カイエ・ド・シネマの批評家仲間トリュフォーが前年「大人は判ってくれない」で見事に批評家から映画作家に転身を図ってカンヌ最優秀監督賞を受賞した翌年にこの映画はリリースされた。トリュフォーの露払いもあってかこの映画は爆発的な人気を呼びフランスだけで二百万人の観客動員があったとされゴダールと主演のベルモンドは一躍寵児になる。

 

英題のBreathlessは息をきらす、息せき切ってと訳されるが、息せき切って行く先は「死」であることが男が犯した犯罪から予示される。

先ずはストーリーをWikiより

ハンフリー・ボガートを崇めるミシェルは、マルセイユで自動車を盗み、追ってきた警察官を射殺する。パリに着いたものの文無しで警察からも追われているミシェルは、アメリカ人のガールフレンド、パトリシアと行動を共にする。だが、ミシェルが警察に追われる身であることを知ってしまうパトリシア。
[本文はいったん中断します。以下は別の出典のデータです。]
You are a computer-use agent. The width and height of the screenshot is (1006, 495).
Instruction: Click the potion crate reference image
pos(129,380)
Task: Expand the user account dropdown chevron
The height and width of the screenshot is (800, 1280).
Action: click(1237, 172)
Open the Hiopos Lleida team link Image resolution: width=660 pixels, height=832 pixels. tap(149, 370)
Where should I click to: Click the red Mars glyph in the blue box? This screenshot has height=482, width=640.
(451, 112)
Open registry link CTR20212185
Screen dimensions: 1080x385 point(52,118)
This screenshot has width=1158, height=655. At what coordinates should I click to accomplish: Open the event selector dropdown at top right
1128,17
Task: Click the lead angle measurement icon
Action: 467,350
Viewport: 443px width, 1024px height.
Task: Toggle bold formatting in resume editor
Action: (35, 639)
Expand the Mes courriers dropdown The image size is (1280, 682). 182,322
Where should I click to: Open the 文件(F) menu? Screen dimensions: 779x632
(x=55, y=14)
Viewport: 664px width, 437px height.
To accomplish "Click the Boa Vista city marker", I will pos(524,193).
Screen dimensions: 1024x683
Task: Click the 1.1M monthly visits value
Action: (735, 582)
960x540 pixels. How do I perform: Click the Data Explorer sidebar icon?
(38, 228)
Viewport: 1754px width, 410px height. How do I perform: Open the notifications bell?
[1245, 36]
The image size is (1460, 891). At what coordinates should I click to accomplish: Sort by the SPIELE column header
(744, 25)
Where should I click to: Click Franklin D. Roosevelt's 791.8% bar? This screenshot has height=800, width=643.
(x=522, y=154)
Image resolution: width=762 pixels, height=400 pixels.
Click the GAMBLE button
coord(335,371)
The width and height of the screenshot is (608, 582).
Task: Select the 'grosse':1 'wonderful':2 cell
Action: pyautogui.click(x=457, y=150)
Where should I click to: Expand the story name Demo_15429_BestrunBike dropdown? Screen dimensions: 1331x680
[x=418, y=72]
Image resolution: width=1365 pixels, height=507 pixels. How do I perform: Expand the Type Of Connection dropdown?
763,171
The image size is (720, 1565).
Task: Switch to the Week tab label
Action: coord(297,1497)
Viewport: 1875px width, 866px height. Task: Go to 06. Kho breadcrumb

パトリシアは、パリで地歩を固めたい駆け出しの記者・ライターであり、ミシェルはどちらかと言うとフランスにいることに執着がない。

やがて一緒に逃げることを断念したパトリシアが警察に通報してしまう。劇中も何度か出てきた「最低」という言葉を最後にミシェルが言う。「君は本当に最低だ」と、かすれ声で言われたその言葉が訊きとれず、パトリシアは「彼はなんて言ったの?」と刑事にたずねると、「あなたは本当に最低だと彼は申していました」と伝えられる。パトリシアは「最低ってなに?」と訊き返す。

このストーリーから、何でこの映画がそれほどヒットしたかを知ることは困難だ。よって僭越ながらいくつかのポイントを紹介する。

 

1,ミシェル(ベルモンド)はパリに戻りカネの工面をするために女Aのアパートに立ち寄り女がワンピースを頭から被っている隙に財布からカネを盗む。次の女(ジーン・セバーグ)はパリ大学ソルボンヌ校のアメリカ人留学生でシャンゼリゼの通りでヘラルドトリビューン(当時はニューヨークタイムズの国際版、今はNYTに統合された)の路上売り子のバイトをしているが,彼はまとわりつきながら一緒にローマに行こう、と誘い当日夕方の再会を約す。蛇足だがゴダールはソルボンヌ校民俗学中退である。

このシーンはエキストラを動員したロケではない。

撮影監督のクタールは当時パリの郵便配達人が使っていたリヤカーのような車に幌をかけて周辺に気づかれないように撮影した。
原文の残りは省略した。